A right triangle is a triangle in which exactly one angle measures 90 degrees. Since the sum of the measures of angles in a triangle has to be 180 degrees, it is evident that the sum of the remaining two angles would be another 90 degrees. The two perpendicular sides are called the legs of a right triangle, and the longest side that lies opposite the 90-degree is called the hypotenuse of a right triangle. A right triangle can be scalene (having all three sides of different length) or isosceles (having exactly two sides of equal length). It can never be an equilateral triangle. In this article, you are going to study the definition, area, and perimeter of an isosceles right triangle in detail.

## Isosceles Right Triangle Definition

An Isosceles Right Triangle is a right triangle that consists of two equal length legs. Since the two legs of the right triangle are equal in length, the corresponding angles would also be congruent. Thus, in an isosceles right triangle, two legs and the two acute angles are congruent.

Since it is a right triangle, the angle between the two legs would be 90 degrees, and the legs would obviously be perpendicular to each other.

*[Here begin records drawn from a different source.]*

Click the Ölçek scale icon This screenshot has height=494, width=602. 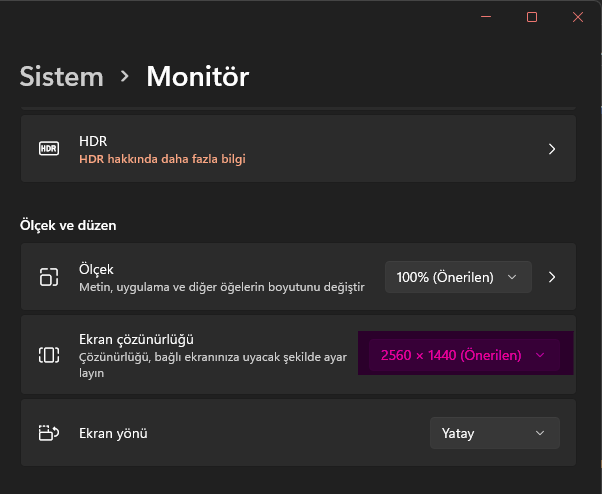pos(49,277)
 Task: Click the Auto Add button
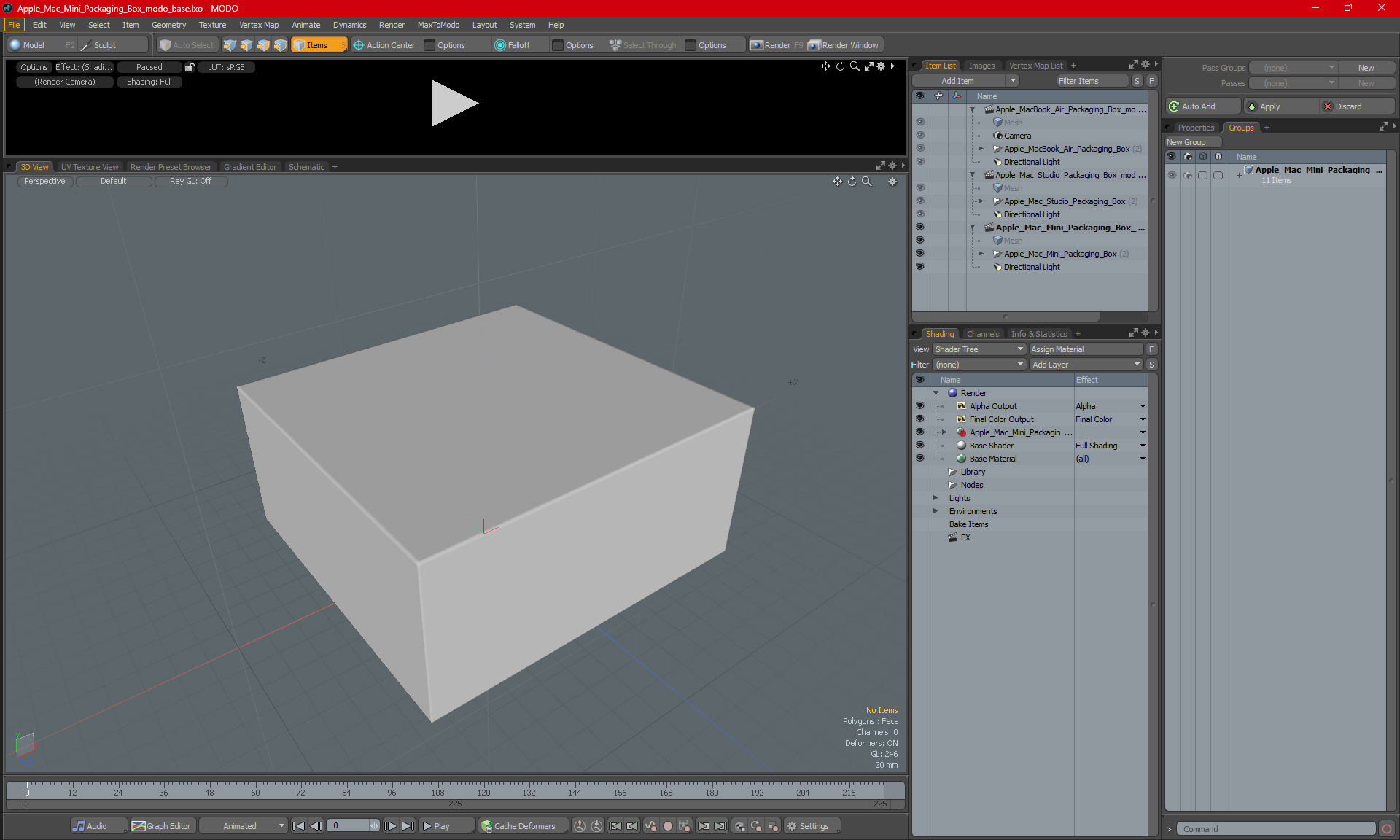pos(1202,106)
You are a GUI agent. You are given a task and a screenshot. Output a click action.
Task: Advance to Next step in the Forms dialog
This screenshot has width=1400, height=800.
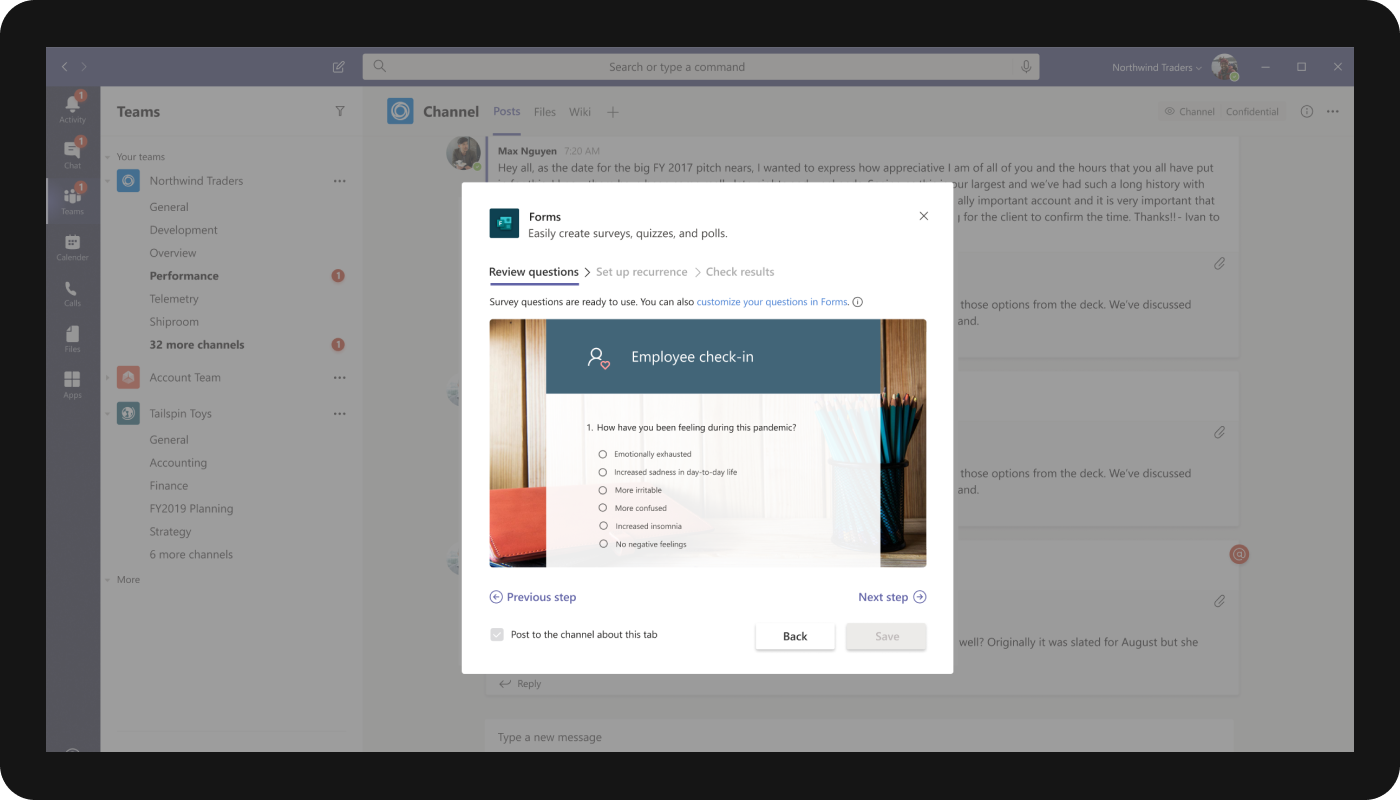(x=890, y=596)
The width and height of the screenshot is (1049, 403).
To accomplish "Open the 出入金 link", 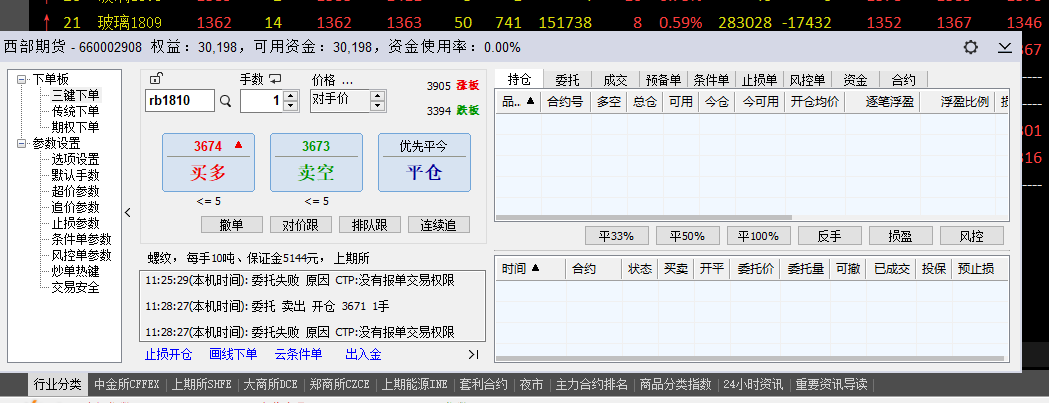I will [363, 354].
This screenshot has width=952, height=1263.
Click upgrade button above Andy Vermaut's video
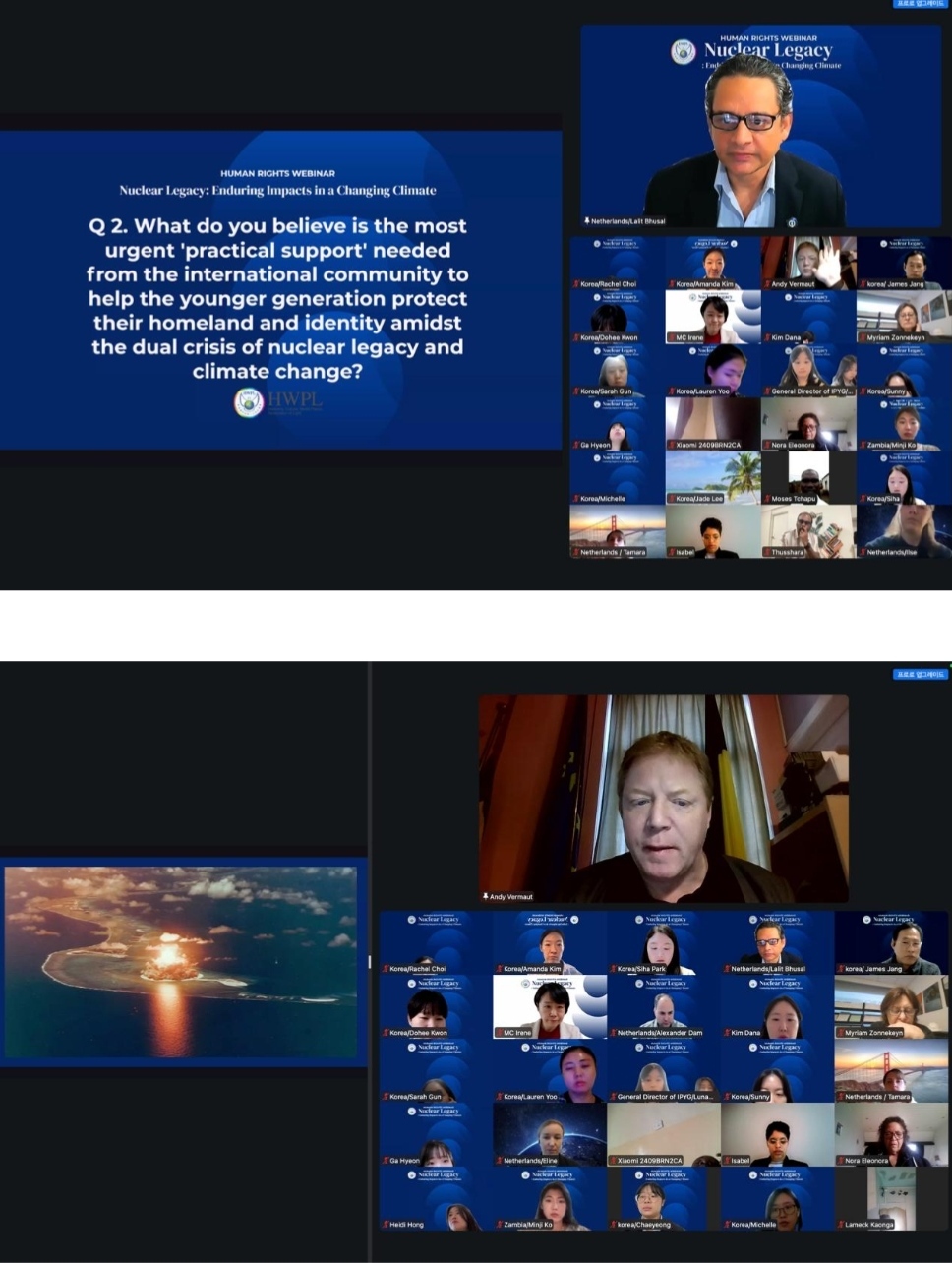click(x=920, y=674)
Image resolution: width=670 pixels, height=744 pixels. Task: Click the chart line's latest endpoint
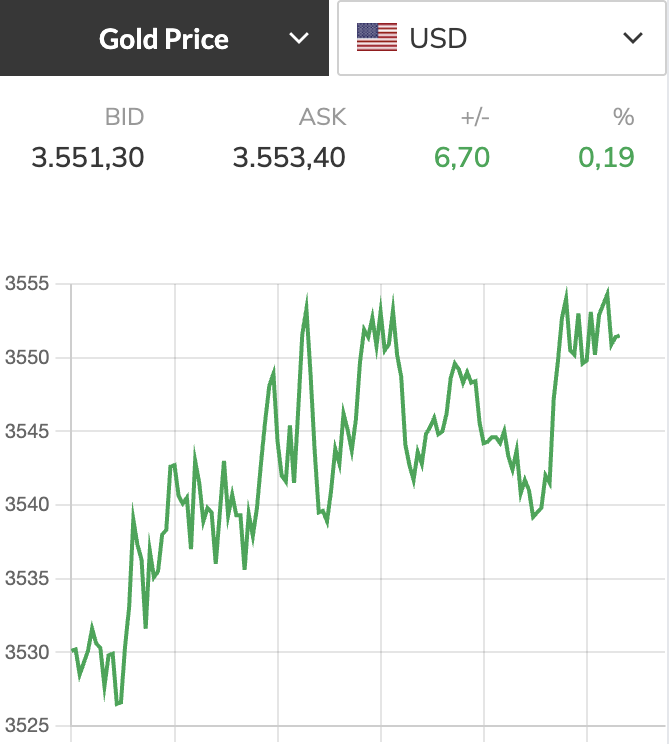[618, 336]
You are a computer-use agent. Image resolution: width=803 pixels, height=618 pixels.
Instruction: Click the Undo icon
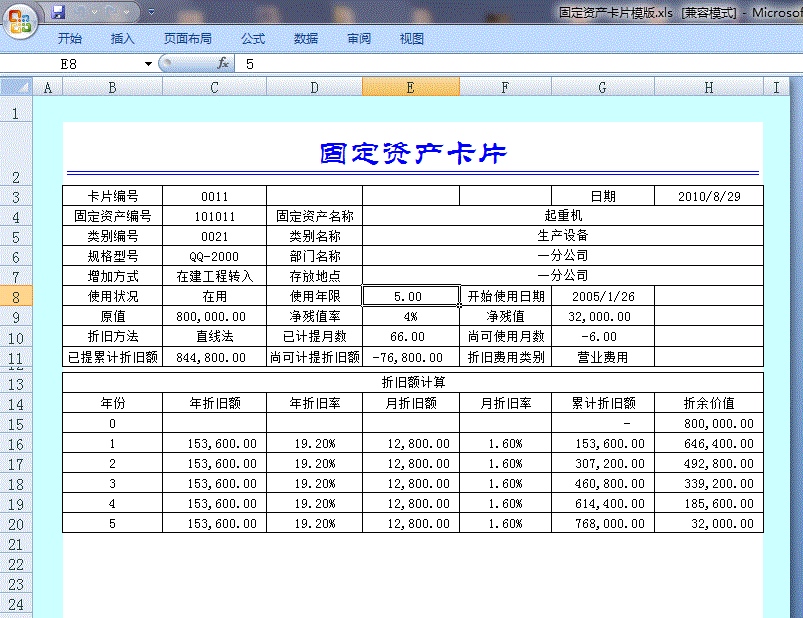pos(81,11)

## Isosceles Right Triangle Formula

The most important formula associated with any right triangle is the Pythagorean theorem. According to this theorem, the square of the hypotenuse is equal to the sum of the squares of the other two sides of the right triangle. Now, in an isosceles right triangle, the other two sides are congruent. Therefore, they are of the same length “l”. Thus, the hypotenuse measures h, then the Pythagorean theorem for isosceles right triangle would be:

(Hypotenuse)^{2} = (Side)^{2} + (Side)^{2}

h^{2} = l^{2} + l^{2}

h^{2} = 2l^{2}

Also, two congruent angles in isosceles right triangle measure 45 degrees each, and the isosceles right triangle is:

## Area of an Isosceles Right Triangle

As we know that the area of a triangle (A) is ½ bh square units

Where

b is the base of the triangle

h is the altitude of the triangle

In an isosceles right triangle, two legs are of equal length. Let us say that they both measure “l” then the area formula can be further modified to:

Area, A = ½ (l × l)

A = ½ l^{2}

**Area of an Isosceles Right Triangle = l ^{2}/2 square units.**

Where

l is the length of the congruent sides of the isosceles right triangle

## Perimeter of an Isosceles Right Triangle

The perimeter of any plane figure is defined as the sum of the lengths of the sides of the figure. For a triangle, the perimeter would be the sum of all the sides of the triangle. Thus, the perimeter a triangle with side lengths a, b, and c, would be:

Perimeter of a triangle = a + b + c units

In an isosceles right triangle, we know that two sides are congruent. Suppose their lengths are equal to l, and the hypotenuse measures h units. Thus the perimeter of an isosceles right triangle would be:

Perimeter = h + l + l units

Therefore, the perimeter of an isosceles right triangle P is** h + 2l **units.

Where

h is the length of the hypotenuse side

l is the length of the adjacent and opposite sides

### Isosceles Right Triangle Example

**Question: **

Find the area and perimeter of an isosceles right triangle whose hypotenuse side is 10 cm.

**Solution:**

Given:

Length of the hypotenuse side, h = 10 cm

We know that, h^{2} = 2l^{2}

Substitute the value of “h” in the above formula:

10^{2} = 2l^{2}

100= 2l^{2}

l^{2} = 100/2

l^{2} = 50

Therefore, l = √50 = 5√2 cm

Therefore, the length of the congruent legs is 5√2 cm.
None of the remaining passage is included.